La Croce Rossa di Ivrea ha più di cento anni: è nata nel 1888 e a oggi si regge sul lavoro di circa 370 volontari che concedono assistenza e soccorso, attraverso attività di trasporto sociale e vicinanza a persone bisognose. Nell’ultimo anno sono stati 5.200 i servizi con automezzi, per un totale di 850mila chilometri. «Siamo vicini alle persone - dice Maccioni - sia in termini di trasporto, sia per quanto riguarda il piano più prettamente sociale. Qui l’assistenza si traduce con aiuti materiali. Per noi avere a disposizione un mezzo attrezzato come quello che abbiamo grazie all’impegno de “I progetti del cuore” è fondamentale. Si tratta di un altro mezzo che dispone della pedana idraulica per favorire il trasporto dei diversamente abili, serve per offrire un servizio efficiente a chi ne ha bisogno e a chi vive in stato di necessità. E’ fondamentale, arricchisce il nostro parco macchine e aiuta chi si deve muovere. Per qualunque motivo: anche per i ragazzi, ad esempio, che non riescono a raggiungere i luoghi designati. Aiutiamo i diversamente abili di ogni fascia d’età., supportandoli ad esempio per le visite sul territorio. Soprattutto in ospedali, case di cure o centri di terapia. Chiunque ne abbia bisogno, può usufruire del nostro aiuto. Principalmente ci muoviamo sul territorio di Ivrea, raggiungiamo gli hub vaccinali dalla sede della Croce Rossa».

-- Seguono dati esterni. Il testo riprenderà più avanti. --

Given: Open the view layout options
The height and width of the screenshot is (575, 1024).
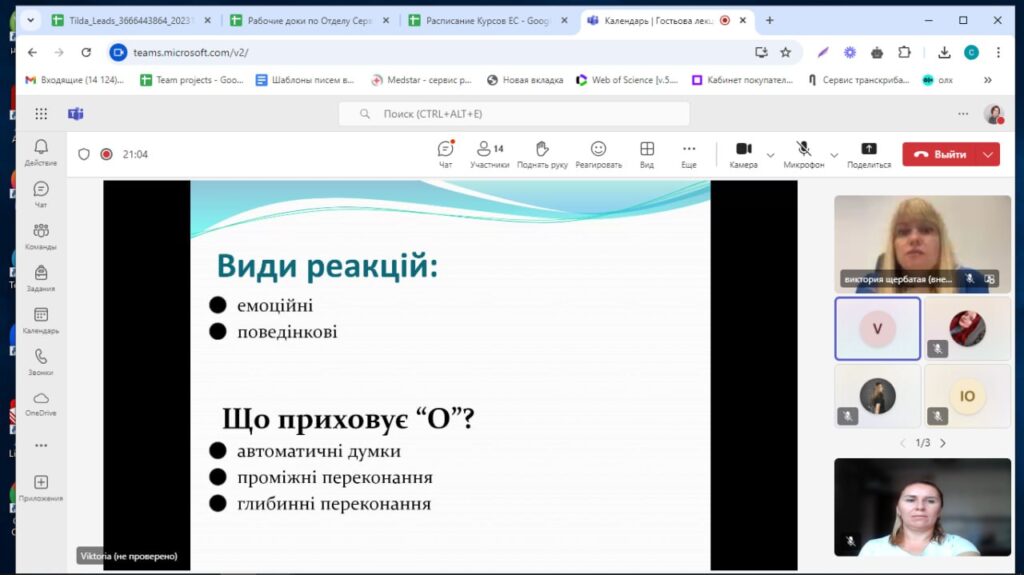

La cerimonia di consegna si è tenuta a Ivrea, in Piazza della Croce Rossa, 1, sabato 19 marzo. Tra i presenti, oltre all’amministrazione comunale e al presidente della Croce Rossa del comparto di Ivrea, Andrea Maccioni, ci sono anche gli imprenditori che hanno reso necessario il servizio. A sostenere il progetto anche Annalisa Minetti, testimonial de «I progetti del cuore» che ha presentato l’iniziativa. «La mia esperienza personale mi ha resa particolarmente sensibile verso chi ha bisogno. Con questa iniziativa si cerca di migliorare la vita dei cittadini diversamente abili. Quello che mi ha spinto verso “I Progetti del Cuore” è senz’altro la vocazione di iniziative come questa. Voler contribuire a risolvere il problema, sempre più stringente per l’Amministrazione pubblica e per le associazioni di volontariato, della destinazione di fondi per l’acquisto di mezzi da trasformare e adibire al trasporto dei cittadini con disabilità o ridotta capacità motoria». Ed è stato proprio grazie alla partecipazione delle attività locali che si è potuta garantire l’esistenza di questo un servizio, che corrisponde ad una necessità imprescindibile sul territorio. Le aziende che hanno aderito, oltre a trasferire sul proprio marchio il valore aggiunto di questo nobile servizio, hanno potuto sostenere e aiutare i membri più fragili della comunità.